I have nothing to hide, but my privacy is my own.
Am I gay? No.
Am I a criminal (Caught or not)? No.
Am I trying to hide something? No.
But, if I look at a woman and think to myself, "Boy I'd sure Like to F*** her!" That thought is my own and not something that anyone has the right to know about me. Thinking that doesn't make me a rapist nor someone to fear or "keep tabs" on.
Much like if I thought to myself, "Boy, the President is a dumb sonofabitch." That too is not something that I feel is something that should be public knowledge nor held against me. Just because I might think something doesn't make me guilty of anything.
Much like this discussion, it's my opinion and I should be the one to choose if and when I want to share it.
Everyone has a right to their own personal privacy. Just because someone enjoys their privacy, it doesn't make them a criminal. Did you ever think that it might protect you FROM the criminals? What would happen if everyone could know if you were scared of them. Wouldn't that make you a target of those that would exploit that fear?
Any kind of brain scanning that invades my privacy, or makes public my privacy is wrong.
That's my two bits on the matter.
-Goran
Carpe Scrotum - The only way to deal with your competition.

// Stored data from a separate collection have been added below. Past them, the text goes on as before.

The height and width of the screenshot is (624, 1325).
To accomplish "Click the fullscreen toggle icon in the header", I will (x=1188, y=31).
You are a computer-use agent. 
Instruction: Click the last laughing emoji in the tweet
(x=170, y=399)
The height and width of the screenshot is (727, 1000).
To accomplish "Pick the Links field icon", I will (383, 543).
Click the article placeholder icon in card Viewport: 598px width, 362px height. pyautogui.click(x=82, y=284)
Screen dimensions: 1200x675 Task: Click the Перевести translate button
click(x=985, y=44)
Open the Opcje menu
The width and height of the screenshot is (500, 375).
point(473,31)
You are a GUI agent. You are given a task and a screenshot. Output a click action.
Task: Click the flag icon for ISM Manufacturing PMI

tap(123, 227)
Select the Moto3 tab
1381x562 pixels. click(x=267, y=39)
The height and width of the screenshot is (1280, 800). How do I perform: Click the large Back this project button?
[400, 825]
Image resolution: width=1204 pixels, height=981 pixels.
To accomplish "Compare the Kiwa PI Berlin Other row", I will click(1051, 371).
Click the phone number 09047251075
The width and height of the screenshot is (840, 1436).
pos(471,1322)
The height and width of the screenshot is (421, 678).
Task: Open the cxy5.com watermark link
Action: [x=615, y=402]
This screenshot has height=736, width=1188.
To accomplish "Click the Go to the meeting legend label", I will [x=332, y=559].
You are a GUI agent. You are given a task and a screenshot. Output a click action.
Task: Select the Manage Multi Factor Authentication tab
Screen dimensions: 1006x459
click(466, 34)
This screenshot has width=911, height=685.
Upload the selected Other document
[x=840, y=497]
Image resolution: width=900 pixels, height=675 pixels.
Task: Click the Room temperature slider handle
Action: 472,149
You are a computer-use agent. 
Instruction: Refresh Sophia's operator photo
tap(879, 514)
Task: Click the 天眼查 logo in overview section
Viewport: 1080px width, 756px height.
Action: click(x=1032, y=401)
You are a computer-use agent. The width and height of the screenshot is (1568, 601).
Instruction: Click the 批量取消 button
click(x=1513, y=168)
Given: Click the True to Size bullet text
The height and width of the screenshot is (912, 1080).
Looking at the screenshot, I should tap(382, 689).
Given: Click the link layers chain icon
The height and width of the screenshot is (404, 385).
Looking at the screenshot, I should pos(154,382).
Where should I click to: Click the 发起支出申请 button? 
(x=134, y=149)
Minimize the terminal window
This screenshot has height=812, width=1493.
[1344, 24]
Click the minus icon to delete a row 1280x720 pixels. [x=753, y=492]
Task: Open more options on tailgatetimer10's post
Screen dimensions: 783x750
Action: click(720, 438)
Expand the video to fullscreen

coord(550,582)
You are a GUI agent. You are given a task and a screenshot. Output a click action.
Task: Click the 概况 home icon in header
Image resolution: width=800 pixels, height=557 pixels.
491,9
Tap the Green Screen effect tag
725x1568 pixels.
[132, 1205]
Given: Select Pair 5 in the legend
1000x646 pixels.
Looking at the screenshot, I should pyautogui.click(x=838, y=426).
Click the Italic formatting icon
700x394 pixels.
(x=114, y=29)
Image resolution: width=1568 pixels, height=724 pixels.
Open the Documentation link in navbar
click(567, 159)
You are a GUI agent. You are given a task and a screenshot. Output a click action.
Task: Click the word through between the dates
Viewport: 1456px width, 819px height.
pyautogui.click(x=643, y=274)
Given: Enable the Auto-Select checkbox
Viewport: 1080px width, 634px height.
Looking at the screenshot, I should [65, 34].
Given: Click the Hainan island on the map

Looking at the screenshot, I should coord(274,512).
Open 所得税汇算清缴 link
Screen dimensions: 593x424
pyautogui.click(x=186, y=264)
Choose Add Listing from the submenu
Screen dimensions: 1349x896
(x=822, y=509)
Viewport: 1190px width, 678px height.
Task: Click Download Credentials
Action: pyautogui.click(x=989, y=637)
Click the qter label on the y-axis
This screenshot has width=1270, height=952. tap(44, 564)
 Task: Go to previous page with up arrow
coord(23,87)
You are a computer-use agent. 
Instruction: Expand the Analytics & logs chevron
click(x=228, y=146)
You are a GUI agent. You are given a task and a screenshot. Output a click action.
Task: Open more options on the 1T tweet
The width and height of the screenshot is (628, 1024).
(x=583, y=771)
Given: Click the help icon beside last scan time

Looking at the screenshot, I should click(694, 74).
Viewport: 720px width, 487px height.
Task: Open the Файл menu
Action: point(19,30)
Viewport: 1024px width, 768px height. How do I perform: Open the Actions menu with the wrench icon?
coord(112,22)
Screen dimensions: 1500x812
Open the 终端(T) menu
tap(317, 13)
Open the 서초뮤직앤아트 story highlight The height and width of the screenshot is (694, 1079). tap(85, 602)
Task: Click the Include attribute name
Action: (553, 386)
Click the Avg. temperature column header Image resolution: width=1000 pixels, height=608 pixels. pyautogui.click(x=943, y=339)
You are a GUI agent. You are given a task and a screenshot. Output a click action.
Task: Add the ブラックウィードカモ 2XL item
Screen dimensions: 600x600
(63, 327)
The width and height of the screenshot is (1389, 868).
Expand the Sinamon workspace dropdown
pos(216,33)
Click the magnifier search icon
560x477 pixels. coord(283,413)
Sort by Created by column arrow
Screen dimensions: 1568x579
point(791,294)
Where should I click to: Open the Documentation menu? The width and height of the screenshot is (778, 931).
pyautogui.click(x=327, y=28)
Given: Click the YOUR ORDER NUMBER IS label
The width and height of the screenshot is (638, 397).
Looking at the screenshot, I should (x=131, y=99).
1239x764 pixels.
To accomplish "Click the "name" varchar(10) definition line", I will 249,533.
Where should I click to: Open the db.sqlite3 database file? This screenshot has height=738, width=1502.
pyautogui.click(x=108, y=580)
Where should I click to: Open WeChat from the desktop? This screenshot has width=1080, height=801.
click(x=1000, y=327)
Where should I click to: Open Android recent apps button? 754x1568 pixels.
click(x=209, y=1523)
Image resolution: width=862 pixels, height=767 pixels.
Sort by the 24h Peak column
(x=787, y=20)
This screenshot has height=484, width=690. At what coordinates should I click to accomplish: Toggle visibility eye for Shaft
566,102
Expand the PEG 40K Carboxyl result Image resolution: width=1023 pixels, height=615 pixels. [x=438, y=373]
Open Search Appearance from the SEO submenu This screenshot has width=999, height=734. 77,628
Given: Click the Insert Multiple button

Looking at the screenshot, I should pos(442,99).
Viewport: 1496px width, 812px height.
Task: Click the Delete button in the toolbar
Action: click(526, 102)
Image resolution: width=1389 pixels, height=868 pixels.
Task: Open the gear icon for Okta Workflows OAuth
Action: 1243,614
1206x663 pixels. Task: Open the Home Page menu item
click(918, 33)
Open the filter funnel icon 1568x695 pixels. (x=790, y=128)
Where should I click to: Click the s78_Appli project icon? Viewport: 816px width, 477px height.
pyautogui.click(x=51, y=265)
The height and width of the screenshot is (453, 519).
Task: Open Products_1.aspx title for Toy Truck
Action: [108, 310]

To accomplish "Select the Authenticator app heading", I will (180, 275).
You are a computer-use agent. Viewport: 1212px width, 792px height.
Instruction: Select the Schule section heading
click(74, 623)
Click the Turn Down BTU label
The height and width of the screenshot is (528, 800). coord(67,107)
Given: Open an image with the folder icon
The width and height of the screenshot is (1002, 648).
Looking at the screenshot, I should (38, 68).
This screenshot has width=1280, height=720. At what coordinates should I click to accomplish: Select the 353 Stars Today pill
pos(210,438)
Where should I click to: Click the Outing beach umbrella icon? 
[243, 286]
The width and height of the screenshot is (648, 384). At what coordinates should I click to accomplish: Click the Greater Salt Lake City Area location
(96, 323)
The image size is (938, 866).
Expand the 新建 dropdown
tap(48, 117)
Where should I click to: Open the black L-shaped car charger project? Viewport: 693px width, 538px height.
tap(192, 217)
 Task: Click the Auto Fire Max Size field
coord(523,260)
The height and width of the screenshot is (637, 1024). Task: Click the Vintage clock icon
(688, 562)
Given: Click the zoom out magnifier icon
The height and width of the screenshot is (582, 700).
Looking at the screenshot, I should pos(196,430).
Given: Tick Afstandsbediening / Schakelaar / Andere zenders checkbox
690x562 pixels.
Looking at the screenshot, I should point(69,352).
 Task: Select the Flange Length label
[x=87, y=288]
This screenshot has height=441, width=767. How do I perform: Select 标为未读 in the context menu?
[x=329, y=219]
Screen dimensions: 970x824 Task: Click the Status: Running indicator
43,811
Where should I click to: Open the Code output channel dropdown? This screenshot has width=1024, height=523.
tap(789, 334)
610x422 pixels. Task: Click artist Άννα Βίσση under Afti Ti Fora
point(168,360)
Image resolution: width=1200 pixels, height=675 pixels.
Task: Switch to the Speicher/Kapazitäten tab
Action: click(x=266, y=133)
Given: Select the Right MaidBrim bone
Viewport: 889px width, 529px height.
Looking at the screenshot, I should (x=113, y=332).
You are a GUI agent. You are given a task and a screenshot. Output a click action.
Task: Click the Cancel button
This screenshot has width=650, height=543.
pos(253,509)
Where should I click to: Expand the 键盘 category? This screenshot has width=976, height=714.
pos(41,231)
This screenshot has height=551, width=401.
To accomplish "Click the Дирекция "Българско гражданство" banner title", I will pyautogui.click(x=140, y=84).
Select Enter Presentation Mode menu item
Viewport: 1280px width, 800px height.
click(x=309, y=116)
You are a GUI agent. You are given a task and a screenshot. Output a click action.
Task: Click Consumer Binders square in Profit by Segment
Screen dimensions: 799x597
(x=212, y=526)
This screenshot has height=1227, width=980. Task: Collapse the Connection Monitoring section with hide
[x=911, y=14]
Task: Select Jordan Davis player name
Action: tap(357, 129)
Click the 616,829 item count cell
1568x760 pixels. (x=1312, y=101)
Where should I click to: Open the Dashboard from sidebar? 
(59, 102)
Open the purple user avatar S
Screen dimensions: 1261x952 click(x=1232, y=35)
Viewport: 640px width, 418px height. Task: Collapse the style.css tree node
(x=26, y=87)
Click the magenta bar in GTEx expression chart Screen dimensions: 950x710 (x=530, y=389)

Once a lie-detecting brain scanner is reasonably available, there'll be some public challenges to sleazy politicians to answer (under the scanner, with cameras rolling) questions like "did your vote on bill X have more to do with that fat campaign donation than with the good of the country?"
The media will hype this up so far, it'll make the Clinton sex scandals look like a 5-over-limit speeding ticket.
Conclusion - self-serving sleazy politicians will make sure than brain scanners are *extremely* illegal.
It's easy to make up & spread cool- and credible-sounding stuff. Finding & checking hard facts is hard work.